* _CEL ĆWICZENIA_: Przedstaw wszystkie poniższe rekordy jako listę JSON, w której każdy wiersz jest osobnym ciągiem znaków. Puste wiersze pomiń.
>>>>
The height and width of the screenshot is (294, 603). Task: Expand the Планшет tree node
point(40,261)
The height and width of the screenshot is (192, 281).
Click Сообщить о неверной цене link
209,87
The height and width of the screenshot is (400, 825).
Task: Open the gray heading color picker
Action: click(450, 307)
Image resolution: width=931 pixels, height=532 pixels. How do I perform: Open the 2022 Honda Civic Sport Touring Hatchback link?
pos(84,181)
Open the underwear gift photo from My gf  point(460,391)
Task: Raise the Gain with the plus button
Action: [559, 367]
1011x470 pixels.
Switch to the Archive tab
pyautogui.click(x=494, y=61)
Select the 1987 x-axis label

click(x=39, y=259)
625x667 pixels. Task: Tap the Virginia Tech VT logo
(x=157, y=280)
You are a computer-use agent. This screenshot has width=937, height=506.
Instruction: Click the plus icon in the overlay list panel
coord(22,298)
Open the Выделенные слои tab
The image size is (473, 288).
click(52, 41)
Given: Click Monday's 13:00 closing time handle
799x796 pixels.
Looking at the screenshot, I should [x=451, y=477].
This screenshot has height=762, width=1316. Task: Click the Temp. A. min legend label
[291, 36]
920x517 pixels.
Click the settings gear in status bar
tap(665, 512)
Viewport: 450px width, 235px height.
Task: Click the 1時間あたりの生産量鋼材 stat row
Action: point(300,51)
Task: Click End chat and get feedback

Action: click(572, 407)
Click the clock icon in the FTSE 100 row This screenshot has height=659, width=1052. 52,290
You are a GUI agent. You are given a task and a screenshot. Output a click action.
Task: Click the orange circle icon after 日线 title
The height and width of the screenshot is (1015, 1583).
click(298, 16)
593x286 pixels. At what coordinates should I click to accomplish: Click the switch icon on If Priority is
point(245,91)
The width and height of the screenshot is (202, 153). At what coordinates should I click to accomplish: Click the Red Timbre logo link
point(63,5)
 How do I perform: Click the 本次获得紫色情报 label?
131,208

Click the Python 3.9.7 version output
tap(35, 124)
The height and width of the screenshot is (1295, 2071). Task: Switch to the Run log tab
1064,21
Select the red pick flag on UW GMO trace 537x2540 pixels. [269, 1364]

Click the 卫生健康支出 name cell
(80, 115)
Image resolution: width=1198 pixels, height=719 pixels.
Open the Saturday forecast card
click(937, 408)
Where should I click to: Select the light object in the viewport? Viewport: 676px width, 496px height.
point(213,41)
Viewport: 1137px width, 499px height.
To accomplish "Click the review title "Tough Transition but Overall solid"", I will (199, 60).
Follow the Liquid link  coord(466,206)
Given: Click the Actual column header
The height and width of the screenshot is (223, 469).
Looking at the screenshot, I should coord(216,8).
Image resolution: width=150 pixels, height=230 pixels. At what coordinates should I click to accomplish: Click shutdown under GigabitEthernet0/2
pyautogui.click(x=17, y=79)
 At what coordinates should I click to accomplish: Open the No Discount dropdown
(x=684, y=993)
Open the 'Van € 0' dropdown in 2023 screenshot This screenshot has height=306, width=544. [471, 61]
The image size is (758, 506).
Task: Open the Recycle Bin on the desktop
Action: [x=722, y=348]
<<<<
* _ROZWIĄZANIE ZADANIA_:
[
  "The height and width of the screenshot is (294, 603). Task: Expand the Планшет tree node",
  "point(40,261)",
  "The height and width of the screenshot is (192, 281).",
  "Click Сообщить о неверной цене link",
  "209,87",
  "The height and width of the screenshot is (400, 825).",
  "Task: Open the gray heading color picker",
  "Action: click(450, 307)",
  "Image resolution: width=931 pixels, height=532 pixels. How do I perform: Open the 2022 Honda Civic Sport Touring Hatchback link?",
  "pos(84,181)",
  "Open the underwear gift photo from My gf  point(460,391)",
  "Task: Raise the Gain with the plus button",
  "Action: [559, 367]",
  "1011x470 pixels.",
  "Switch to the Archive tab",
  "pyautogui.click(x=494, y=61)",
  "Select the 1987 x-axis label",
  "click(x=39, y=259)",
  "625x667 pixels. Task: Tap the Virginia Tech VT logo",
  "(x=157, y=280)",
  "You are a computer-use agent. This screenshot has width=937, height=506.",
  "Instruction: Click the plus icon in the overlay list panel",
  "coord(22,298)",
  "Open the Выделенные слои tab",
  "The image size is (473, 288).",
  "click(52, 41)",
  "Given: Click Monday's 13:00 closing time handle",
  "799x796 pixels.",
  "Looking at the screenshot, I should [x=451, y=477].",
  "This screenshot has height=762, width=1316. Task: Click the Temp. A. min legend label",
  "[291, 36]",
  "920x517 pixels.",
  "Click the settings gear in status bar",
  "tap(665, 512)",
  "Viewport: 450px width, 235px height.",
  "Task: Click the 1時間あたりの生産量鋼材 stat row",
  "Action: point(300,51)",
  "Task: Click End chat and get feedback",
  "Action: click(572, 407)",
  "Click the clock icon in the FTSE 100 row This screenshot has height=659, width=1052. 52,290",
  "You are a GUI agent. You are given a task and a screenshot. Output a click action.",
  "Task: Click the orange circle icon after 日线 title",
  "The height and width of the screenshot is (1015, 1583).",
  "click(298, 16)",
  "593x286 pixels. At what coordinates should I click to accomplish: Click the switch icon on If Priority is",
  "point(245,91)",
  "The width and height of the screenshot is (202, 153). At what coordinates should I click to accomplish: Click the Red Timbre logo link",
  "point(63,5)",
  " How do I perform: Click the 本次获得紫色情报 label?",
  "131,208",
  "Click the Python 3.9.7 version output",
  "tap(35, 124)",
  "The height and width of the screenshot is (1295, 2071). Task: Switch to the Run log tab",
  "1064,21",
  "Select the red pick flag on UW GMO trace 537x2540 pixels. [269, 1364]",
  "Click the 卫生健康支出 name cell",
  "(80, 115)",
  "Image resolution: width=1198 pixels, height=719 pixels.",
  "Open the Saturday forecast card",
  "click(937, 408)",
  "Where should I click to: Select the light object in the viewport? Viewport: 676px width, 496px height.",
  "point(213,41)",
  "Viewport: 1137px width, 499px height.",
  "To accomplish \"Click the review title \"Tough Transition but Overall solid\"\", I will (199, 60).",
  "Follow the Liquid link  coord(466,206)",
  "Given: Click the Actual column header",
  "The height and width of the screenshot is (223, 469).",
  "Looking at the screenshot, I should coord(216,8).",
  "Image resolution: width=150 pixels, height=230 pixels. At what coordinates should I click to accomplish: Click shutdown under GigabitEthernet0/2",
  "pyautogui.click(x=17, y=79)",
  " At what coordinates should I click to accomplish: Open the No Discount dropdown",
  "(x=684, y=993)",
  "Open the 'Van € 0' dropdown in 2023 screenshot This screenshot has height=306, width=544. [471, 61]",
  "The image size is (758, 506).",
  "Task: Open the Recycle Bin on the desktop",
  "Action: [x=722, y=348]"
]